Ghost Lusters: If You Want to See a Specter Badly Enough, Will You?
Researchers set up "haunted" room to prove an electromagnetic theory of ghost sightings...

Finally, one of the most annoying things to me are psychic mediums who prey upon people stricken by recent deaths in the family. People who are religious or superstitious may be very susceptible to being cold-read. A smart person can easily cold read certain people and by phrasing everything in questions (Did you lose a loved one who's name begins with the letter D?) they simply dig out emotional hotspots and then assure them that their loved ones are there watching over them or that they forgive them or whatever.

One thing I wish I could ask the "Long Island Medium" Theresa Caputo, is about the whole "going into the light thing." Because I caught an episode in which she did something that made no sense to me. She went to a client's house to "cleanse" it of negative energy and bad spirits. So she took out the handy sage incense and a large feather to give it all a sort of shamanic appearance and walking through the house waving the feather and smoke and telling the bad spirits to move on into the light. She says that negative spirits are ones that stick around a certain place or person and bother them because they are confused or won't go into the light. Ok, fine. But then she does all these readings in which she says, "Your father is sitting right there in that chair and he says...(blah, blah, blah) and he was watching your daughter graduate right there with you!"

The client cries in happiness and off-camera hands over a check I'm sure. The thing I don't get is if all these spirits are hanging around Theresa and bugging her to talk to their relatives, doesn't that mean they did NOT go into the light? Are they still stuck in some earthly realm and restlessly stalking their families? I thought once you go into the light, that's it. Aren't you supposed to be in heaven or your happy place, or being born into another body? So which is it? Are they in the light or out of the light? Or do they get to still talk to their families (via mediums) from beyond the light?

The closest I can get to belief in "ghosts" is not really at all about ghosts, but more to do with alternate dimensions, string theory and parallel universes.

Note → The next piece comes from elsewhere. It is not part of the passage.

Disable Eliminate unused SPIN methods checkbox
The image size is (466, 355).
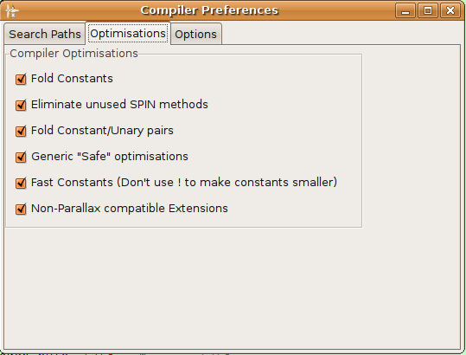tap(21, 105)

The latest studies say there are up 11 or more dimensions. I recall first reading the book Flatland: A Romance of Many Dimensions when it came out and just being blown away. If you haven't read it, then you must. Right now. You can download it for 99 cents.

So the verdict is that I do believe that there is more out there than my human brain can quantify and it is quite possible that within the realms of multiverses there may be skipping, portals, energy signatures and time looping and curling back on itself. That is something worth studying and perhaps it will be more clear one day.

Maybe we do not die at all. If you look at a cloud, and how it produces rain, and the raindrop falls to the ground, and then evaporates and goes back up - do we say the raindrop is dead during each transference to a different element? It is all a cycle. Plants grow from seed, blossom, release many seeds, dye off and become fertilizer for other seeds to grow. So if there is life after death, I figure it is our children. They are part of us and they go on to live. That is more exciting than just an apparition bumping about forever in an old house.

1 comment:

  1. I love this post. Very thought provoking. I suppose none of us will know for sure until it happens to us. I personally believe that who we really are cannot be contained in a body. Keep writing!